╔══

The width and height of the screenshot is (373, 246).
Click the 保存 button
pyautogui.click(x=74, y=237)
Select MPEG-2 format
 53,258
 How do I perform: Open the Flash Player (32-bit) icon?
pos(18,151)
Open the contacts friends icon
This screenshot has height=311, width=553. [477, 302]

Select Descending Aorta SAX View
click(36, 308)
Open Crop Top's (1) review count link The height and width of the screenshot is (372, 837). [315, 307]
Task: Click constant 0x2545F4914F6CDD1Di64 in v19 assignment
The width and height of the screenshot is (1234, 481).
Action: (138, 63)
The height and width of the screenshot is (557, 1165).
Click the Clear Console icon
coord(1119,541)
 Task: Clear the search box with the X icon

╚══

** Directions **
Copy the material above back out, exactly as written.

** Answer below **
The width and height of the screenshot is (373, 246).
Click the 保存 button
pyautogui.click(x=74, y=237)
Select MPEG-2 format
 53,258
 How do I perform: Open the Flash Player (32-bit) icon?
pos(18,151)
Open the contacts friends icon
This screenshot has height=311, width=553. [477, 302]

Select Descending Aorta SAX View
click(36, 308)
Open Crop Top's (1) review count link The height and width of the screenshot is (372, 837). [315, 307]
Task: Click constant 0x2545F4914F6CDD1Di64 in v19 assignment
The width and height of the screenshot is (1234, 481).
Action: (138, 63)
The height and width of the screenshot is (557, 1165).
Click the Clear Console icon
coord(1119,541)
 Task: Clear the search box with the X icon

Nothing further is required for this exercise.